He told Human Rights Watch he’d heard that the attack had wounded two people. HRW confirmed that several people injured in the incident were treated at a local hospital. The objects the Yemeni man discovered on the ground were later identified by HRW as parts of a US-made weapon, the CBU-105 Sensor Fuzed Weapon from Textron Systems of Wilmington, Massachusetts.
When the 2008 Convention on Cluster Munitions came into effect in 2010, this particular weapon looked to have skirted the ban. Textron included safeguards never before seen in a cluster bomb, which it said would prevent civilian harm by eliminating the hazard of unexploded ordnance. Even so, weapons experts and anti-cluster bomb activists agree that the CBU-105 SFW is indeeed a cluster bomb. In fact, the US Department of Defense has called it that.
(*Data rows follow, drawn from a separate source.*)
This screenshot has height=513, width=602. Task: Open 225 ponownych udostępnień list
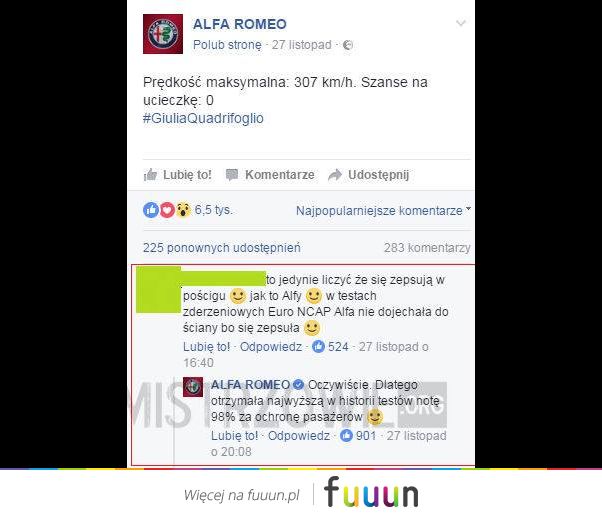click(x=222, y=248)
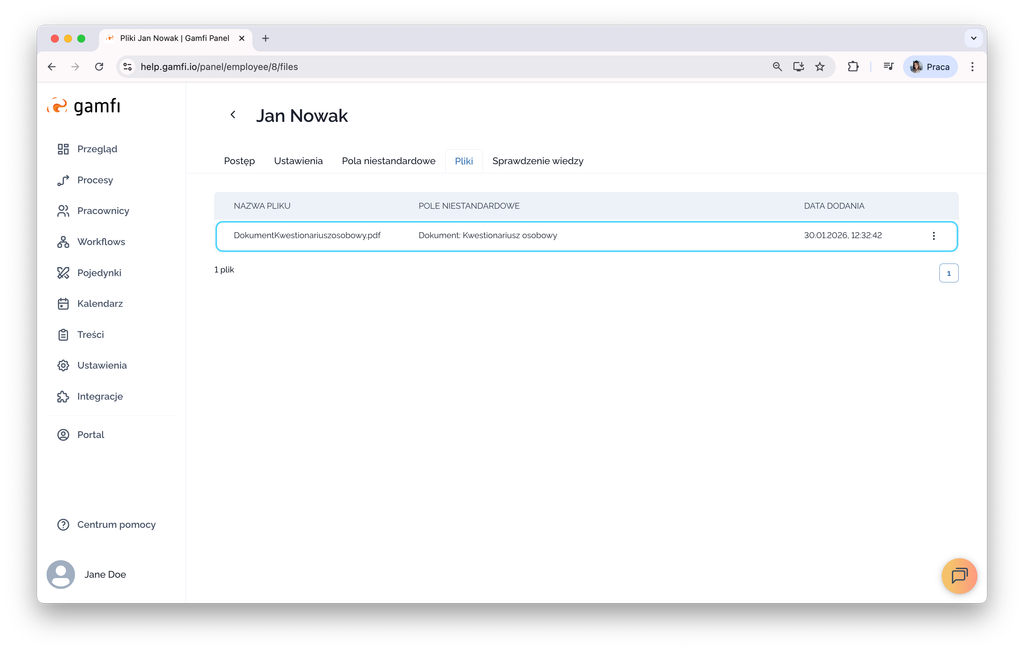Open the Przegląd dashboard icon in sidebar
Viewport: 1024px width, 652px height.
point(63,149)
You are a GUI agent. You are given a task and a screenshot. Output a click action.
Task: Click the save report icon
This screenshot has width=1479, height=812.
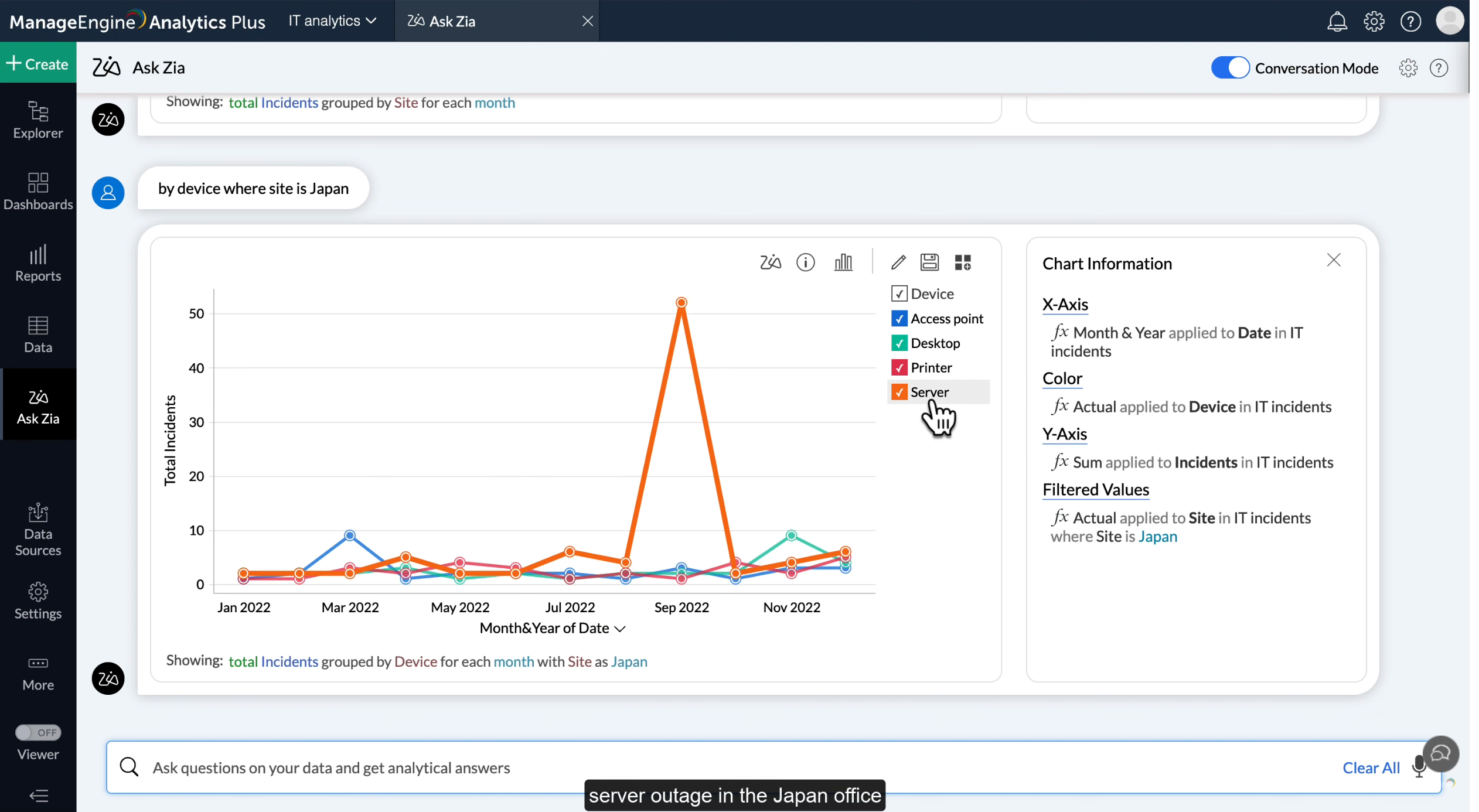929,262
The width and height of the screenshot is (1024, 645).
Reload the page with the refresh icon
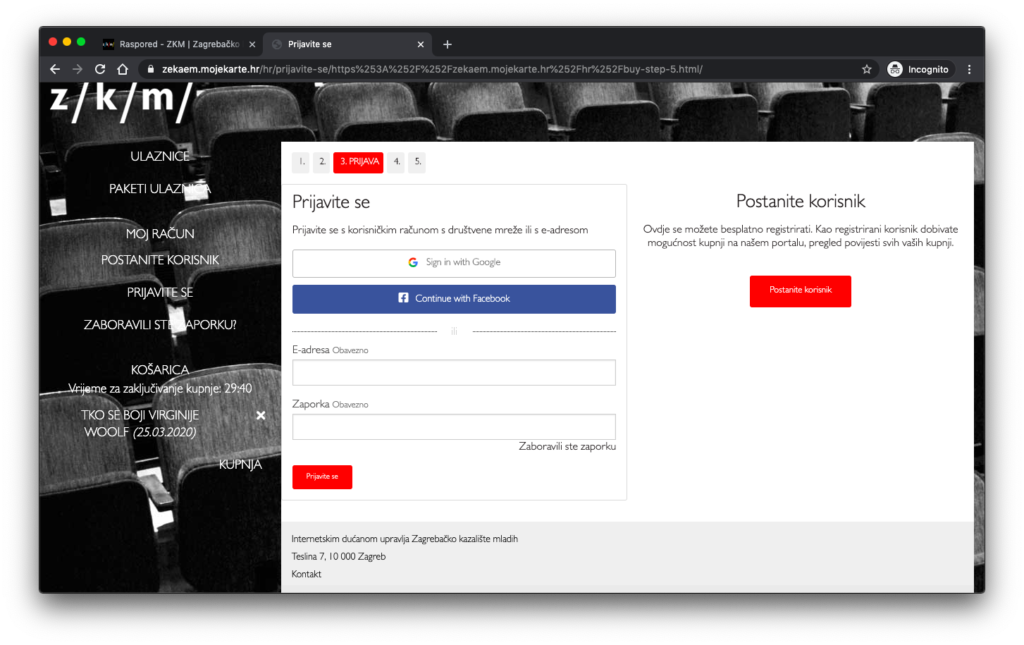100,69
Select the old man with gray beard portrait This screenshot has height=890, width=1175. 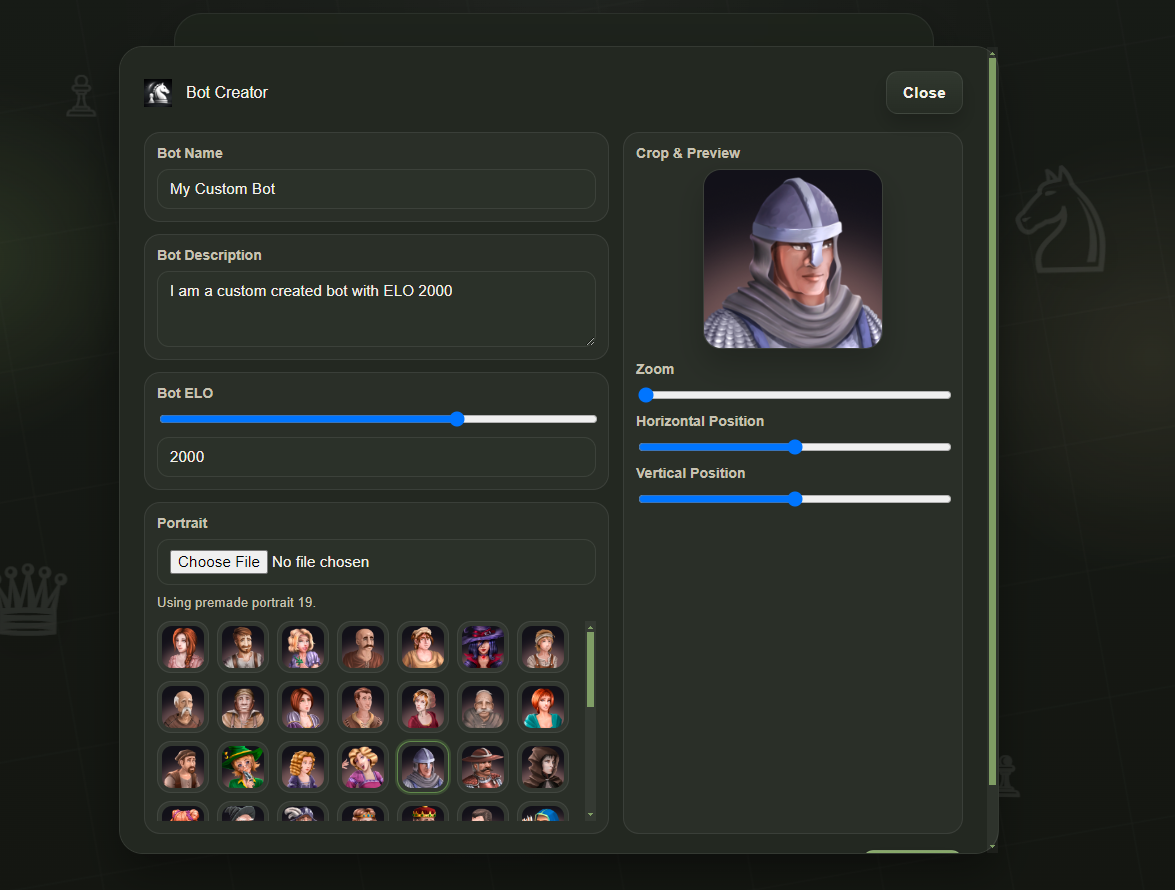[x=183, y=707]
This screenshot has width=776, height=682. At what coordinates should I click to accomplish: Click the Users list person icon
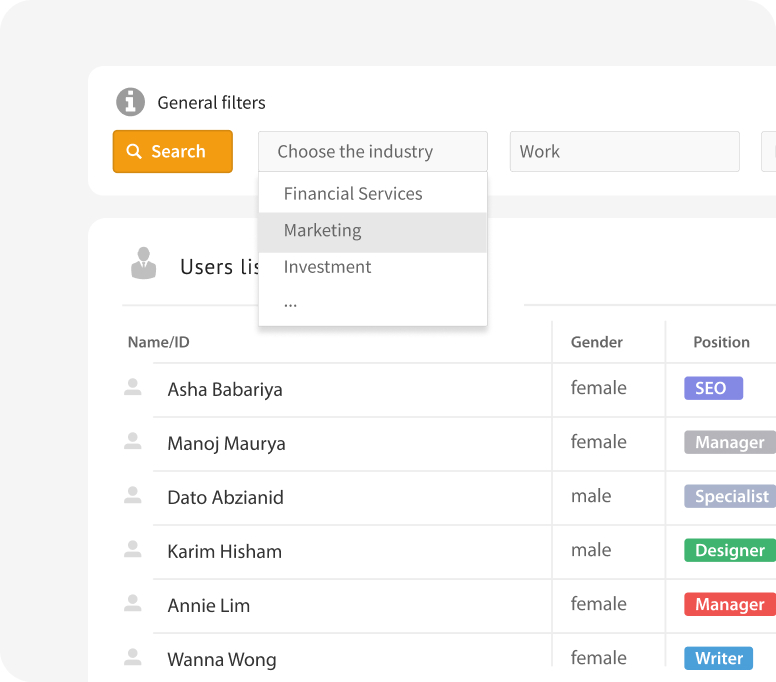pos(144,264)
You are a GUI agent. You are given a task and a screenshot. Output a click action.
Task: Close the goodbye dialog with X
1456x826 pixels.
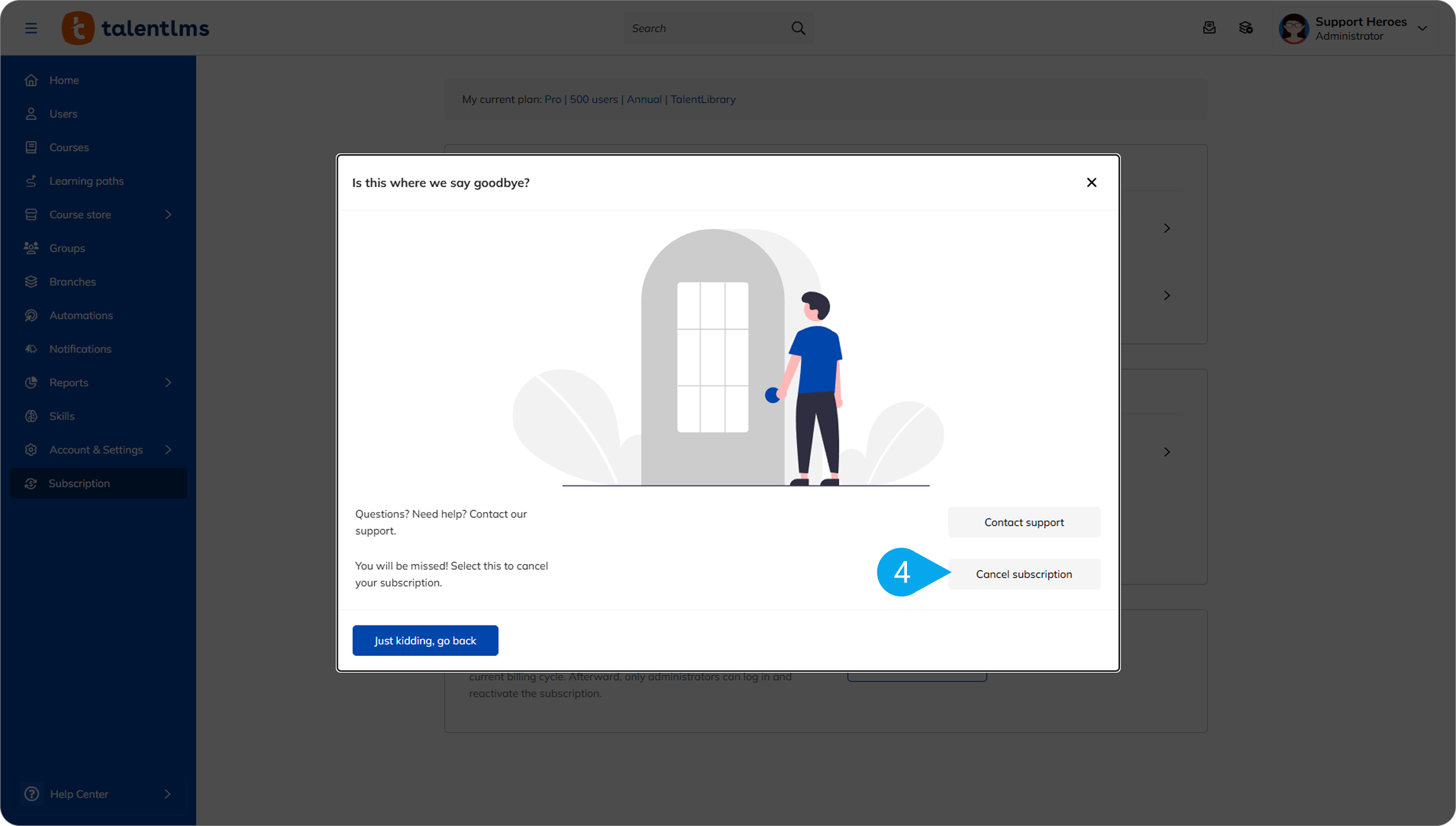click(x=1091, y=182)
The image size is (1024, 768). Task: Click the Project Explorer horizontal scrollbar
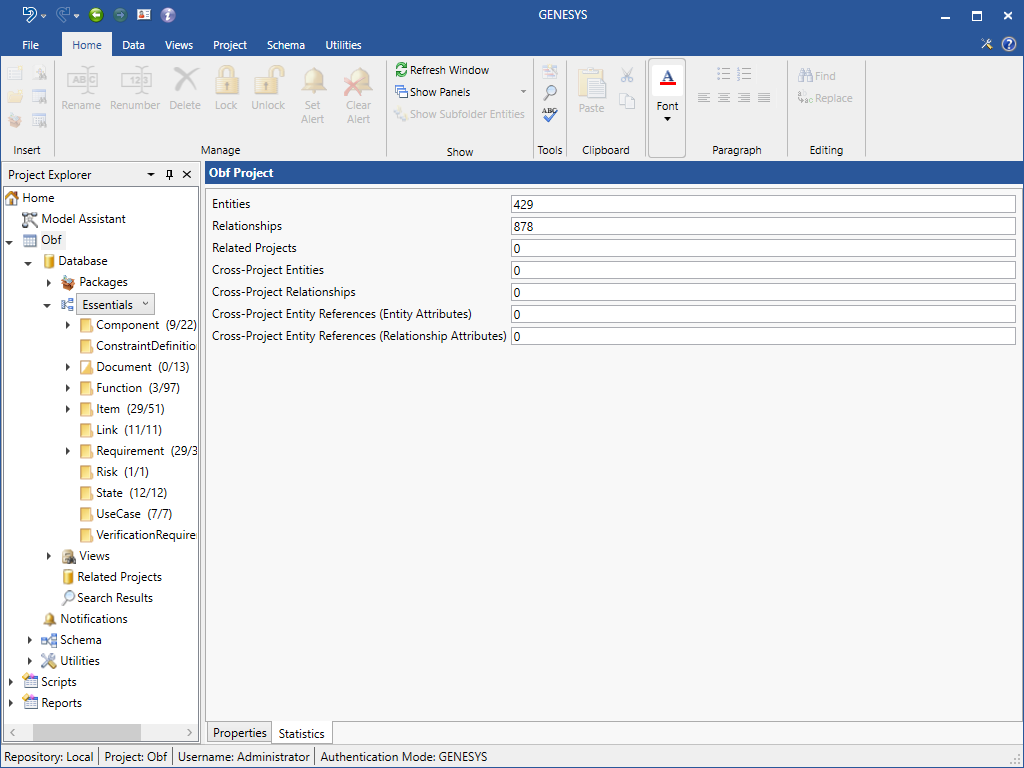click(87, 733)
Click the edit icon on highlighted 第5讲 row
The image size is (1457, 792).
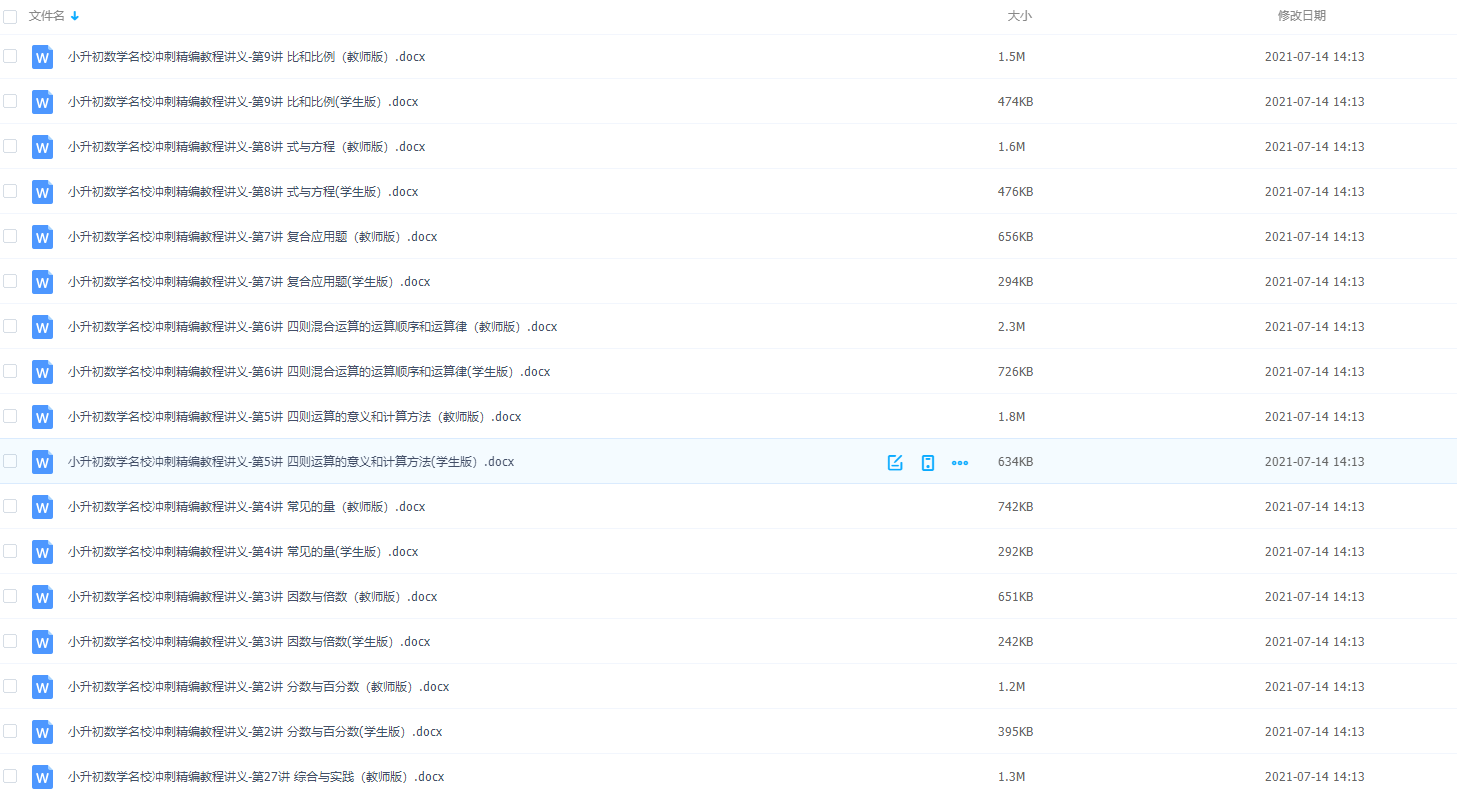(895, 462)
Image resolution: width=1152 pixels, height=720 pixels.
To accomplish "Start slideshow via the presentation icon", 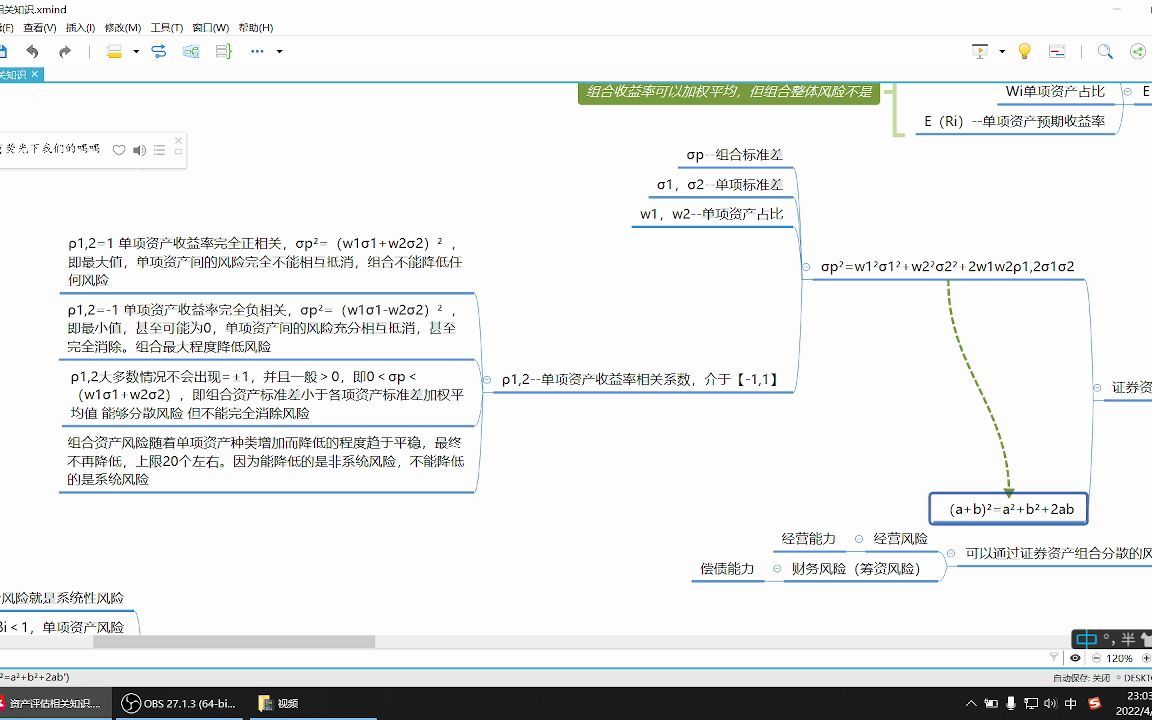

But Textron describes it differently. Company literature presents the CBU-105 SFW as a “smart air-to-ground area weapon designed to defeat moving and fixed targets on land and at sea. With several proven features to prevent hazardous unexploded ordnance, the SFW is the only weapon of its kind in the US Air Force inventory.” The weapon, delivered by a warplane such as an F-15 fighter jet, can destroy enemy concentrations of military vehicles and equipment in a single pass.
It’s in the inventory of two countries whose planes have been bombing Yemen. Saudi Arabia and the United Arab Emirates have spent hundreds of millions of dollars on SFWs from Textron with US government approval. When these two nations started to stockpile SFWs several years ago, each weapon cost about $360,000. This year the Saudi-led air campaign against Yemen’s Houthi rebels began to use the weapon in the Houthis’ home province of Saada, near the Saudi border. This has been raising concerns among human rights workers and causing panic — and perhaps some injuries — among Yemeni civilians.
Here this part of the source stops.